Frack Me

May 9 2013 @ 5:27pm

Not everyone is saying “not in my backyard”:

On Tuesday, voters in Youngstown, Ohio, gave the fracking industry carte blanche to continue pumping chemicals into the ground beneath them and pumping natural gas out. A city charter amendment that would have outlawed hydraulic fracturing in the city was rejected by voters, with the unofficial final vote tally showing 3,821 votes against and 2,880 in favor. The ballot measure would also have banned new pipelines in the city and prevented oil-field waste from being transported through the city.

Philip Bump notices that these battles are increasingly happening in municipalities rather than at the state or federal level:

Dryden sits in the Finger Lakes region of New York, just east of Cayuga Lake. It’s a region that’s dependent on tourists who come for the beautiful foliage in the fall and pristine water in the summer. Which is why opinions on fracking in the region have been split — the threat of pollution in the lakes hard to offset with the promise of jobs. Less so Youngstown, Ohio. Youngstown, a city hit hard by the collapse of the steel industry, has hard a hard time regaining its footing.

Adam Briggle encourages more local control over the allocation of fracking permits:

The view from local places is far more accurate: fracking is like Frankenstein’s monster, an unholy creature out of sync with the order of things. The local perspective is the more human one. It is from this angle that the most important questions come into focus: what can happen in my neighbourhood and what will it do to my children, my lungs, and my water? That’s the stuff of local government and that’s why its power should trump state and federal laws.

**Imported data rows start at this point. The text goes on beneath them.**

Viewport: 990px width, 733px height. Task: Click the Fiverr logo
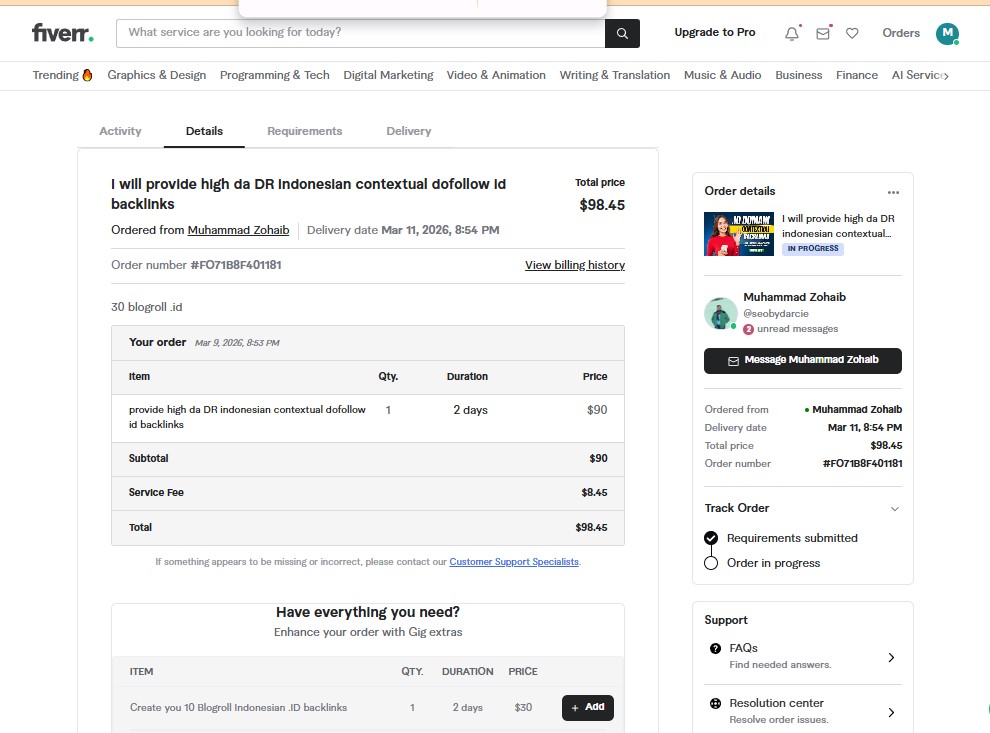click(62, 33)
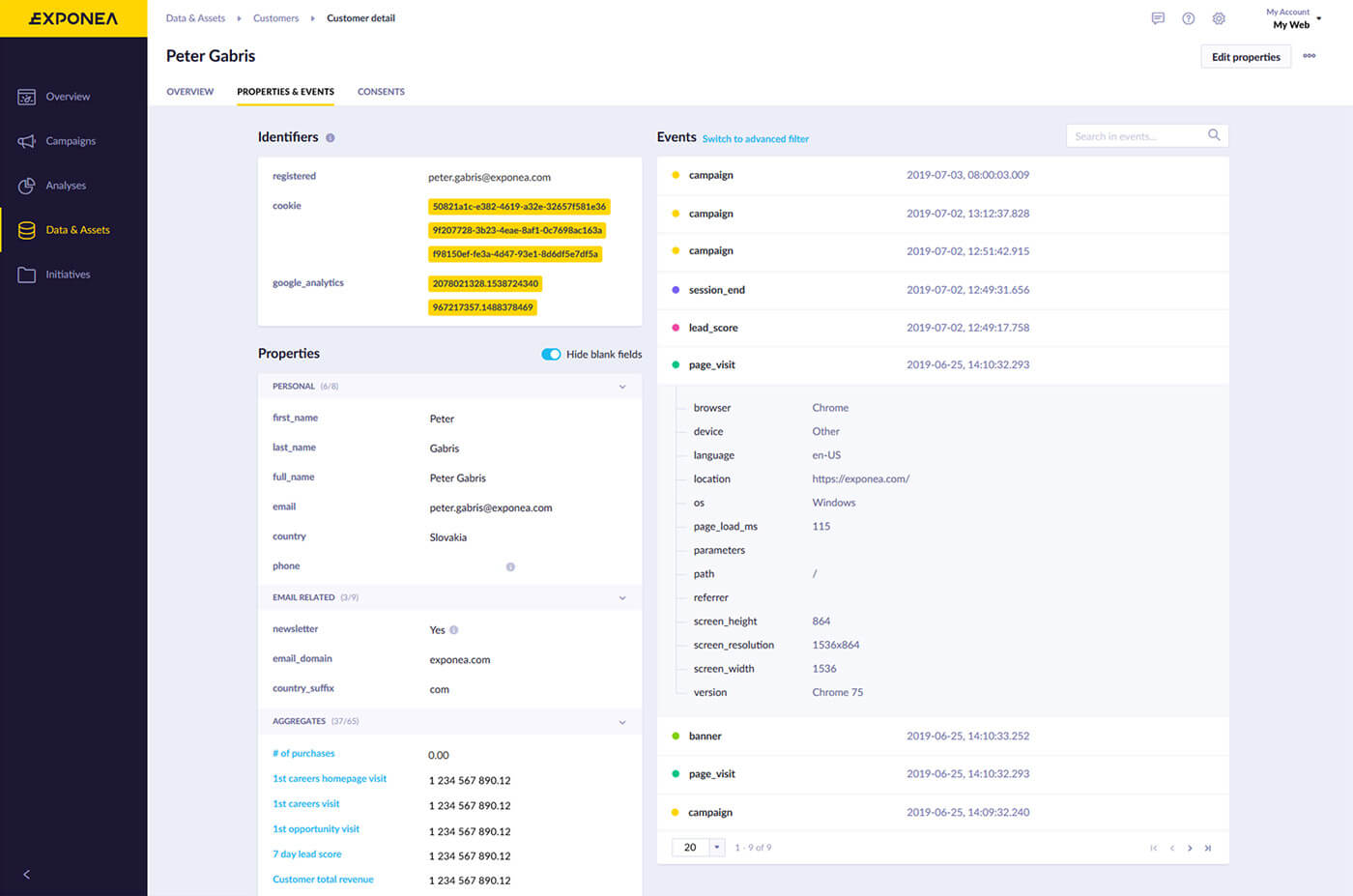Switch to the CONSENTS tab
Screen dimensions: 1353x896
coord(381,91)
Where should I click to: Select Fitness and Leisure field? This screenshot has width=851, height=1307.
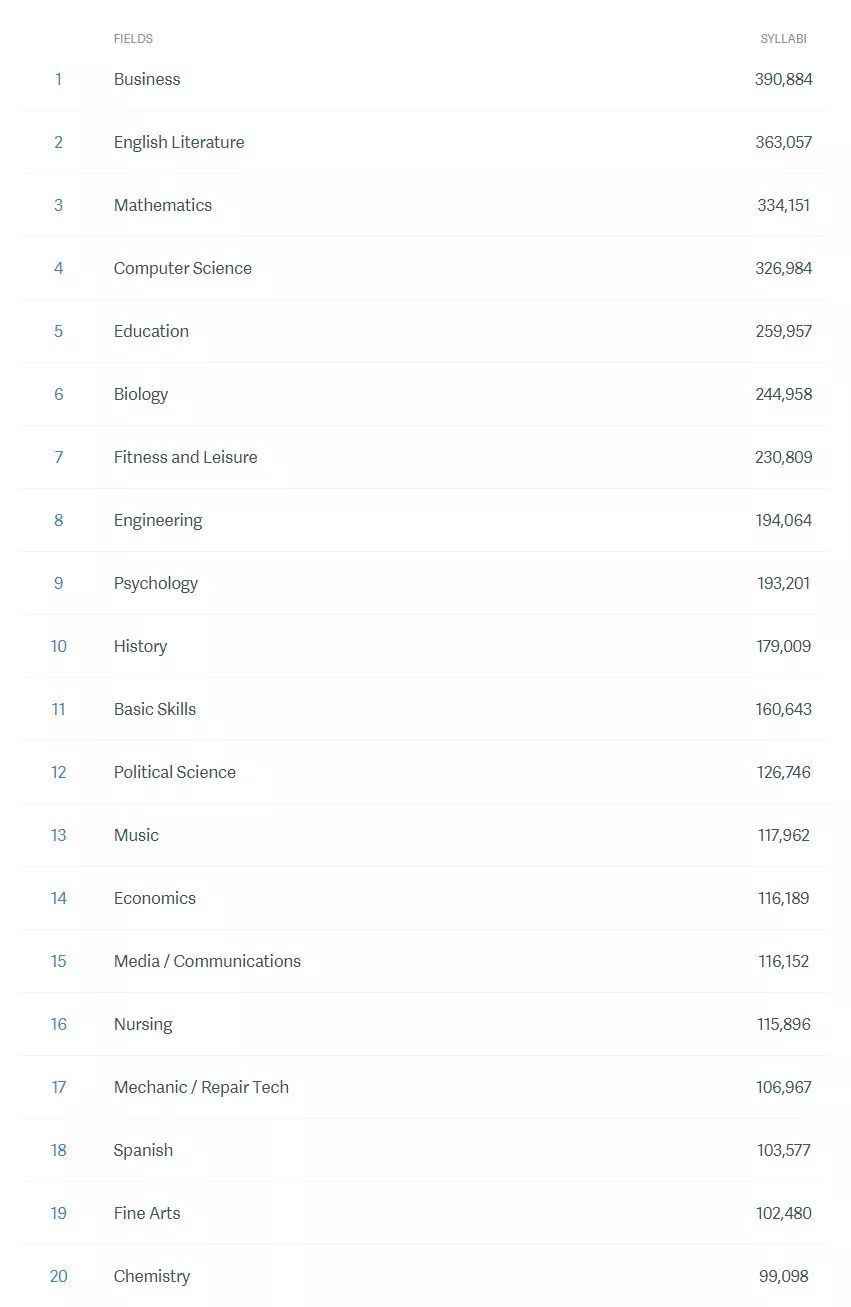tap(186, 457)
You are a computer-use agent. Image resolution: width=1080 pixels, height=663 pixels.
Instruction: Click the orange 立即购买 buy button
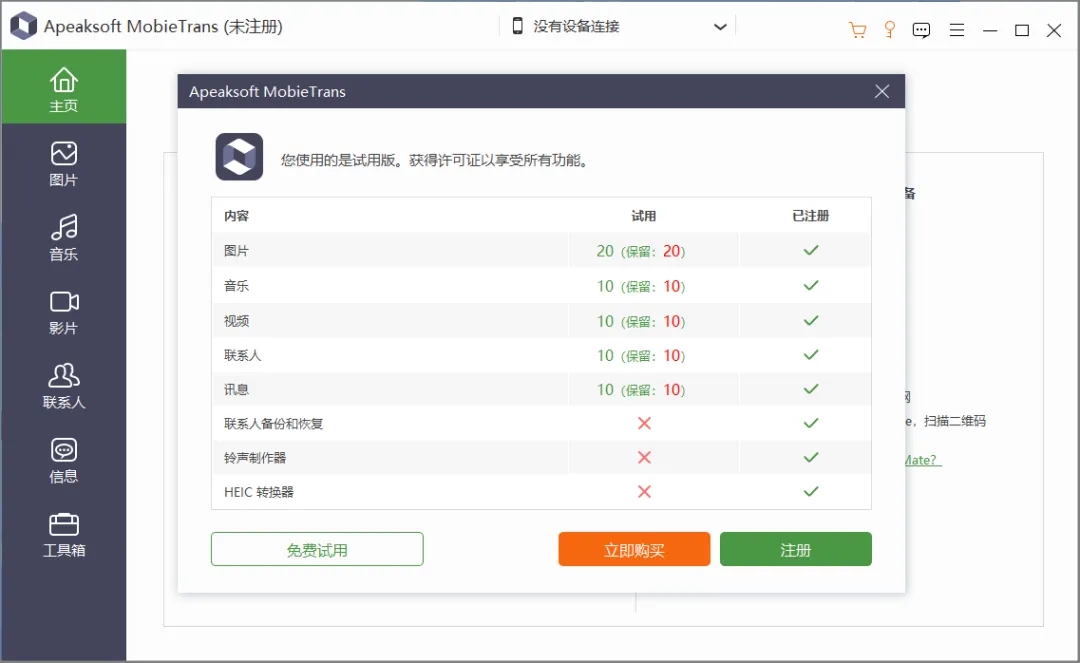pyautogui.click(x=634, y=549)
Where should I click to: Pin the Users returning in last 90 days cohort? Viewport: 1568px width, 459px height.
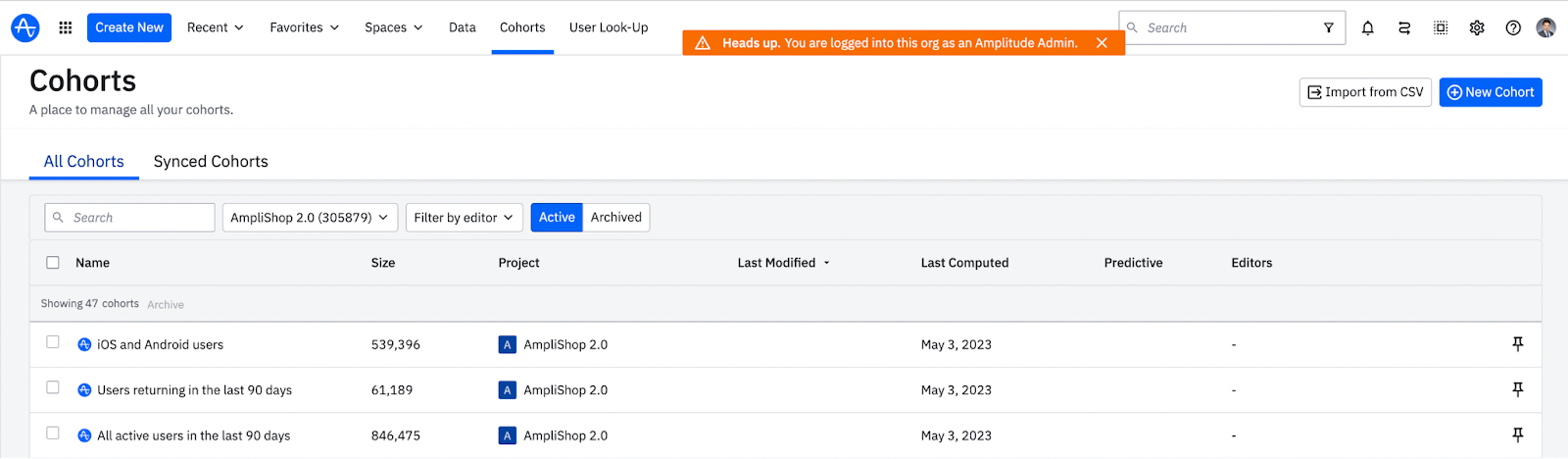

But this is not about saying “no” to fracking as much as it is about simply having a say. It is only at the local scale of political activity that we can genuinely exercise “public freedom,” the capacity to take part in the decisions that directly affect our lives. If a well is planned near your home or your child’s school, you ought to be involved in that decision, and local government is the only political institution that will be responsive. Take it from those in unincorporated areas living near wells governed only by the bare bones rules of state agencies concerned primarily with getting the minerals out of the ground. If you don’t live in an area with police and zoning powers, you are treated not as a person in a place but as a node on a network.